# [SOURCE RECORDS]
****************************************
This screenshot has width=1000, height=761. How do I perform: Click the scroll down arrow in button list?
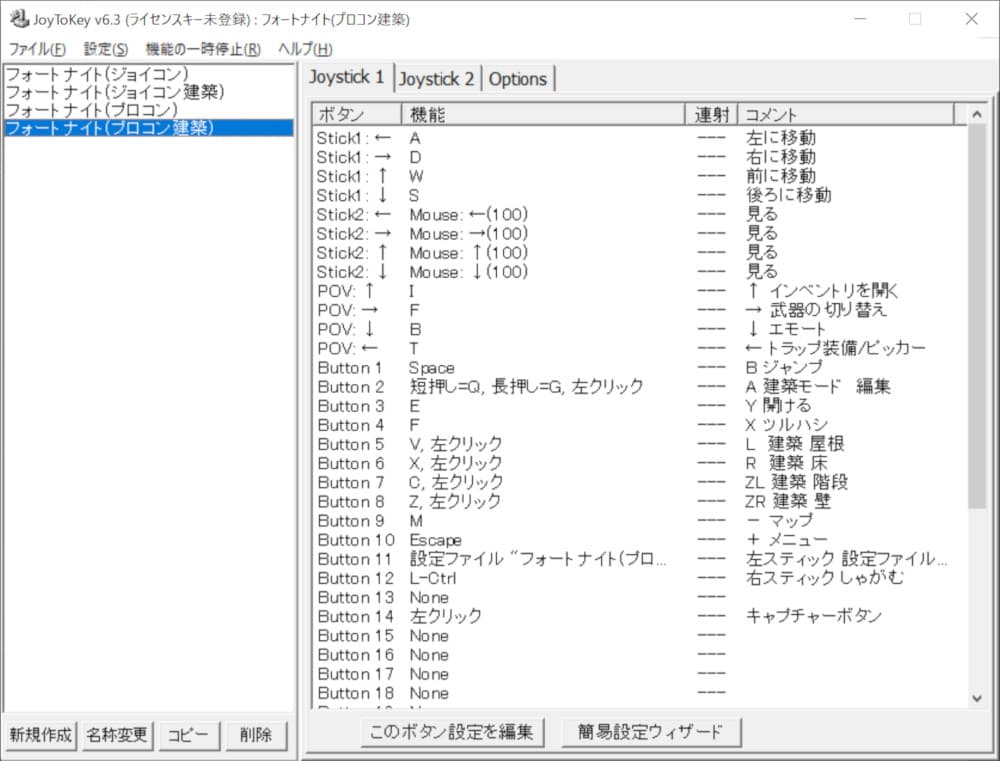tap(977, 698)
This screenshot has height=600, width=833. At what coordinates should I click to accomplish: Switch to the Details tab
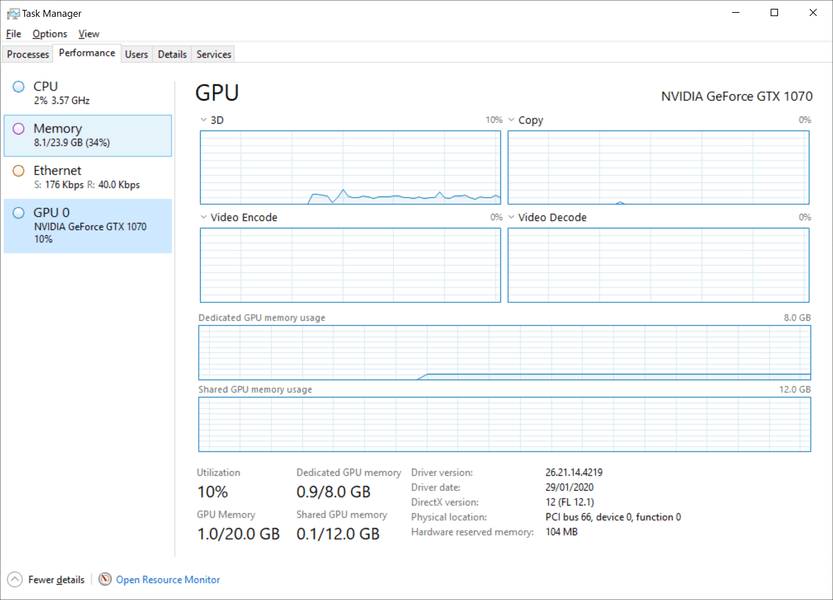172,54

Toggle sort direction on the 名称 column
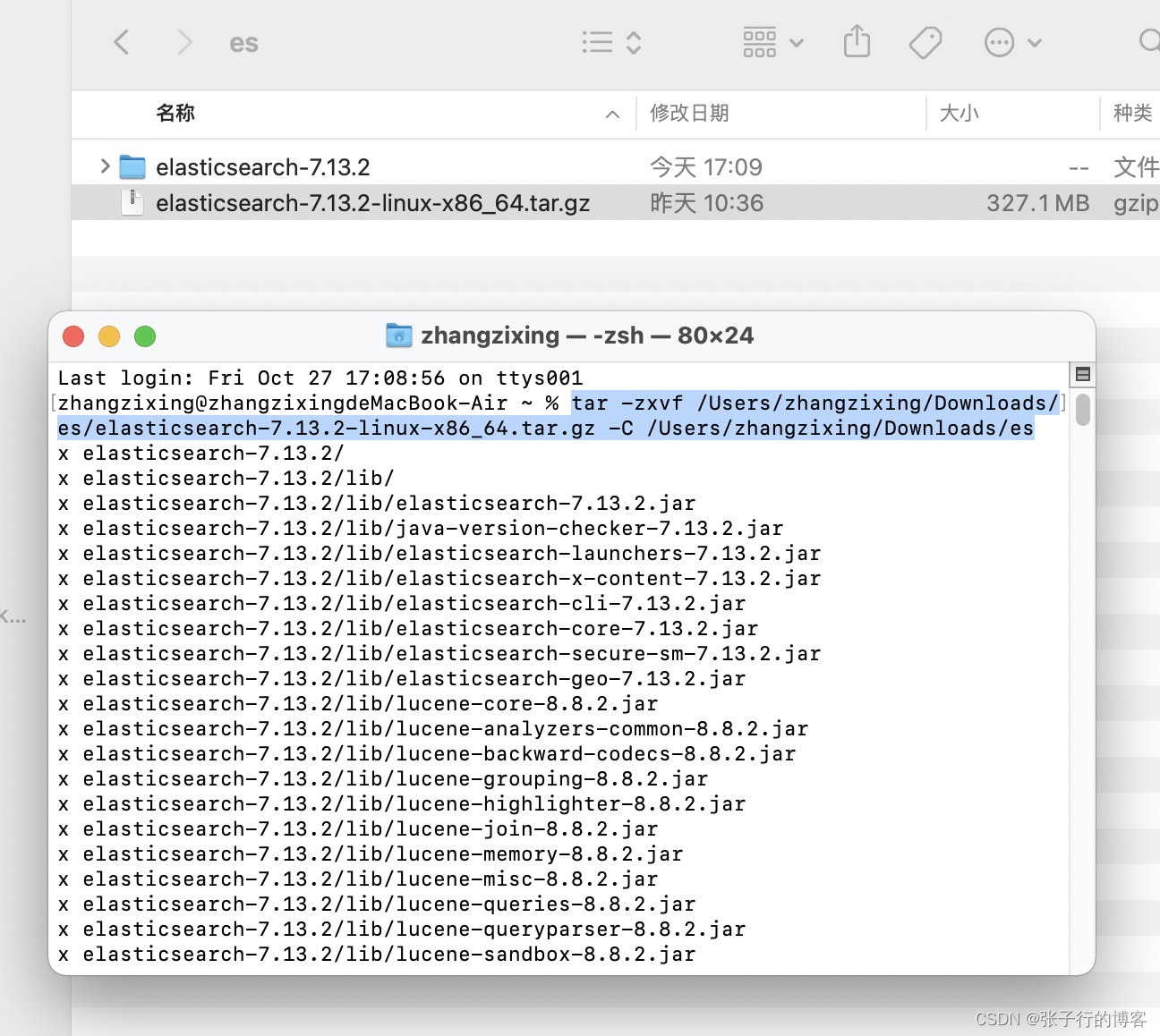point(611,114)
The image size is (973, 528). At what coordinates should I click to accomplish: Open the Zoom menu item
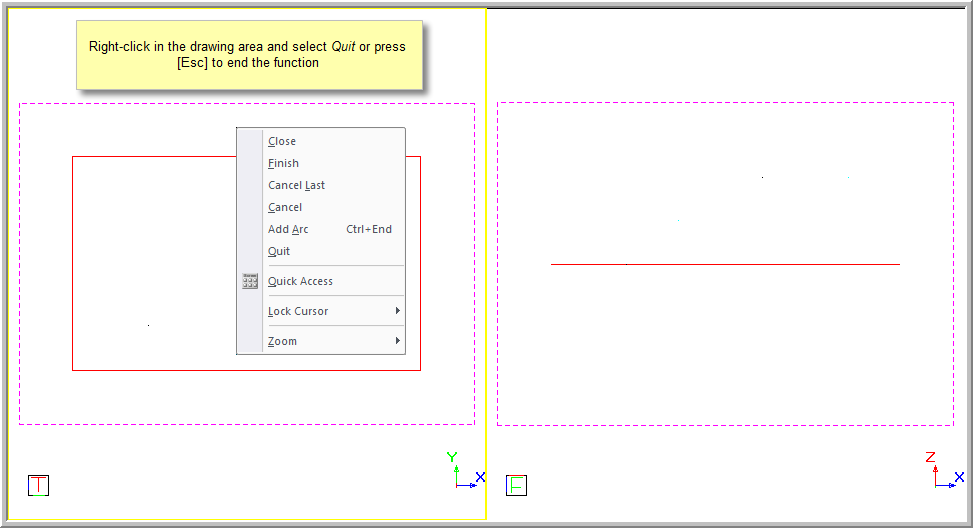click(282, 342)
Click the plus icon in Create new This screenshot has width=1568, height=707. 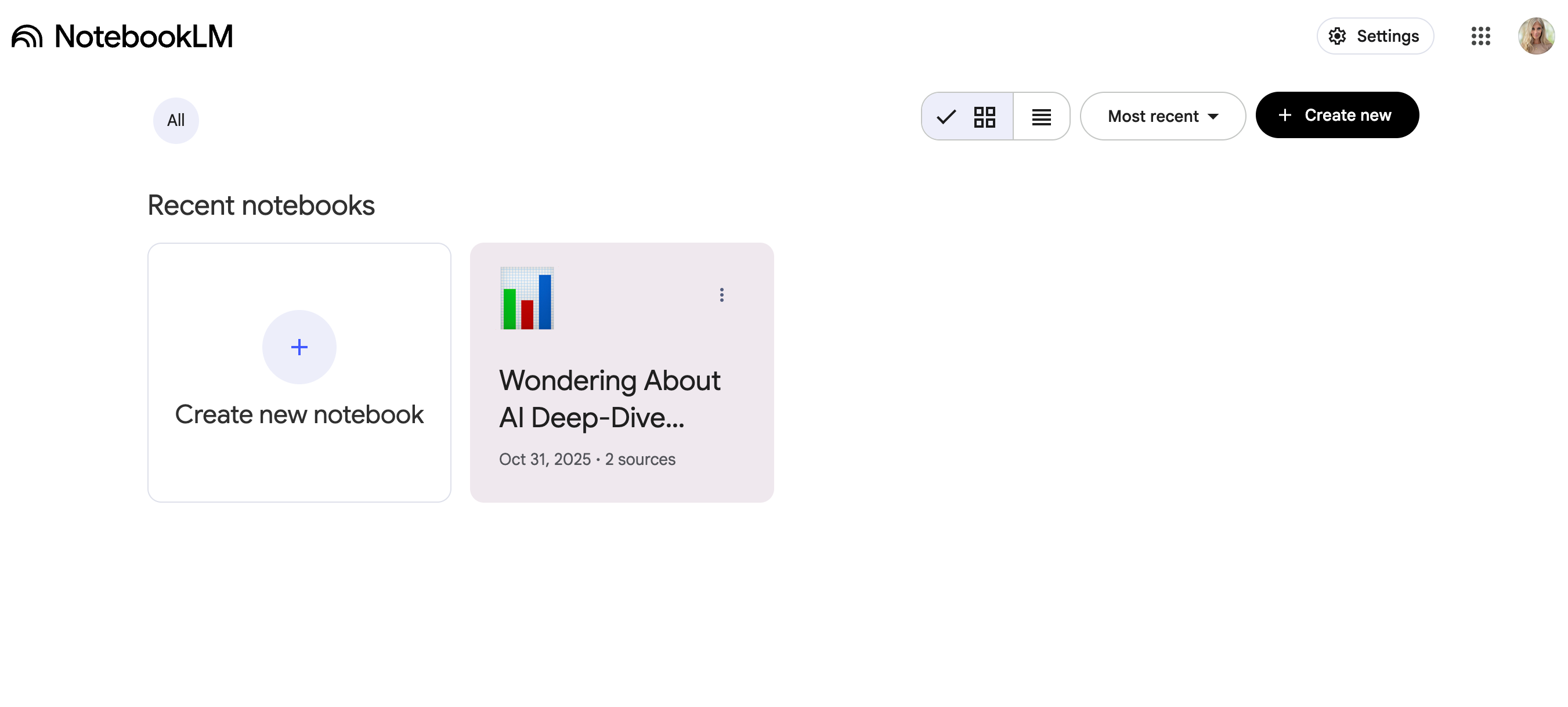tap(1284, 115)
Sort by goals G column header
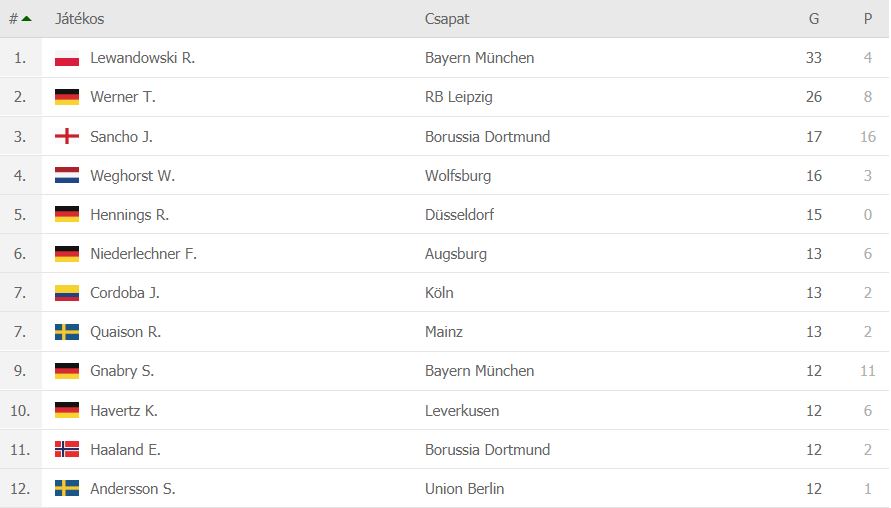The image size is (891, 508). [x=814, y=19]
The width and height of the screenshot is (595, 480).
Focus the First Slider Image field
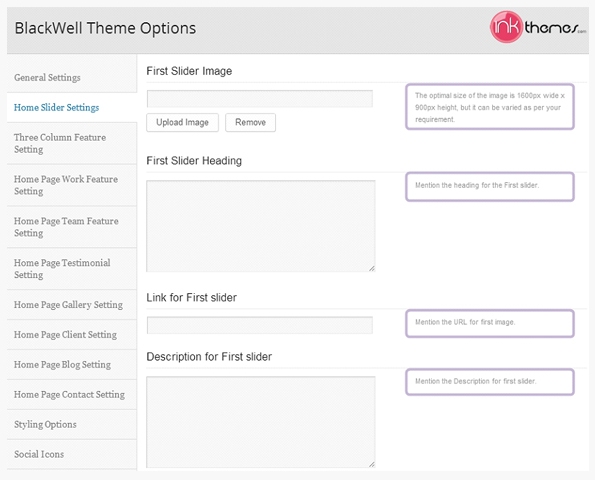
****************************************
# [EXERCISE DIRECTIONS]
Report every line in the entries above that contains the string "coordinates", copying each such line in full. Treat uppercase and lowercase letters as different when matching.

# [OUTPUT OF THE TASK]
This screenshot has height=600, width=833. At what coordinates should I click to accomplish: Switch to the Details tab
The image size is (973, 528). At what coordinates should I click to accomplish: Open the Zoom menu item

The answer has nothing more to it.